I dati del Crif sul mercato della casa offrono una panoramica completa, evidenziando le enormi decurtazioni da inizio anno ad oggi.

I migliori differenziali riguardanti l’eventuale accensione di mutui a tasso variabile di 140mila euro a 20 anni sono in calo sotto la quota del 2%, portandosi a fine terzo trimestre di quest’anno all’1,95% e facendo segnare un decremento del 25% dall’inizio del 2014.

Nel contempo la differenza tra gli spread offerti per mutui aventi come finalità l’acquisto e mutui aventi la surroga come finalità diminuisce fino a raggiungere valori prossimi allo zero, con l’effetto quindi di rinforzare un trend già in progress. Le surroghe, ovvero la possibilità di cambiare le condizioni di un mutuo in corso, durante l’ultimo trimestre analizzato sono arrivate a spiegare un quarto delle richieste di nuovi finanziamenti e il 21% delle nuove erogazioni.

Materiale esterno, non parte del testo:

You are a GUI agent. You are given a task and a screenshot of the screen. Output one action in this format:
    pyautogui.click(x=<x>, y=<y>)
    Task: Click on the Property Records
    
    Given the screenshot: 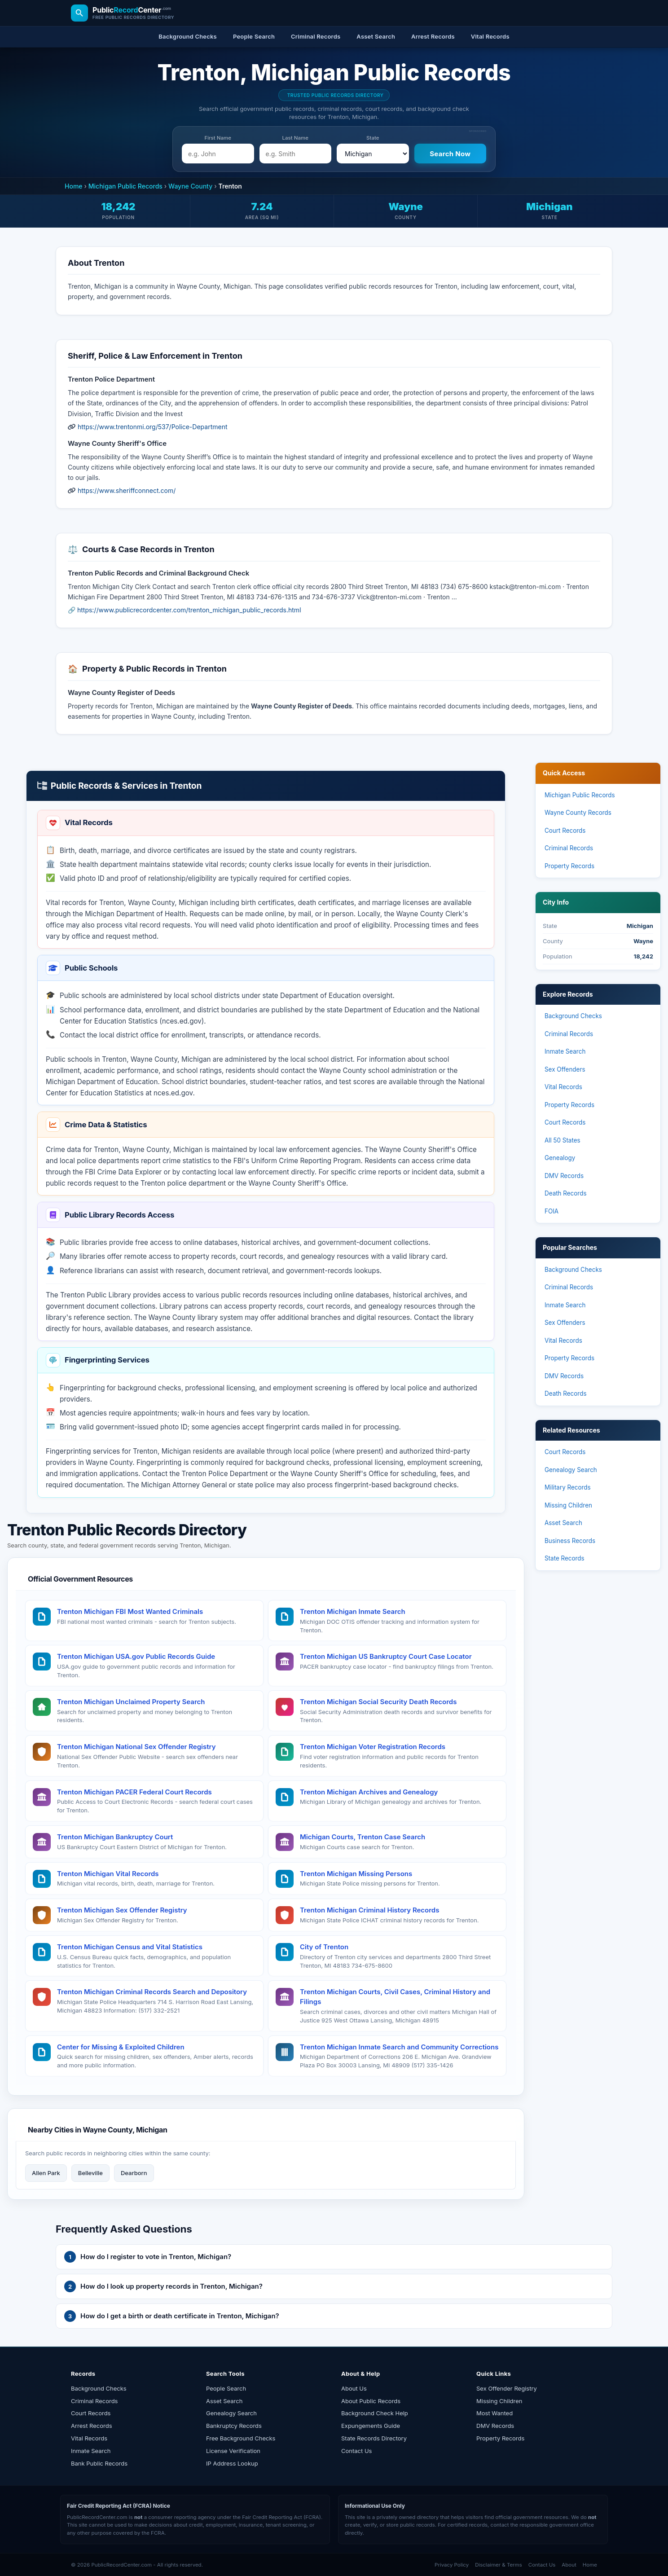 What is the action you would take?
    pyautogui.click(x=569, y=866)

Questa panoramica riguardante il mercato del credito per l’abitazione  è offerta dal Crif, che avverte:

Il mercato immobiliare tiene a freno la ripartenza del mercato dei mutui che nel primo semestre 2014 cresce solo del +3,4% (dati Bankitalia), portando i nuovi flussi di mutui erogati a fine giugno a 11,12 miliardi di euro (il 38% dei flussi registrati nel primo semestre 2008, pari a 29,26 miliardi di euro). Gli ultimi dati sulle compravendite dell’Agenzia delle Entrate sono tornati infatti in negativo nel secondo trimestre 2014, portando il bilancio del primo semestre degli scambi ad un misero +1,4% su base annua. In un contesto in cui i prezzi continuano a diminuire: secondo le stime della Bussola effettuate sui valori delle perizie, il prezzo degli immobili nel terzo trimestre 2014 registra infatti una nuova contrazione del 4,7% (in linea con l’ultimo dato Istat che a giugno ha segnato -4,8% su base annua, mentre sono molto divesri i numeri dell’Abi sulle erogazioni, che parlano di una crescita del 28% nei primi 8 mesi dell’anno).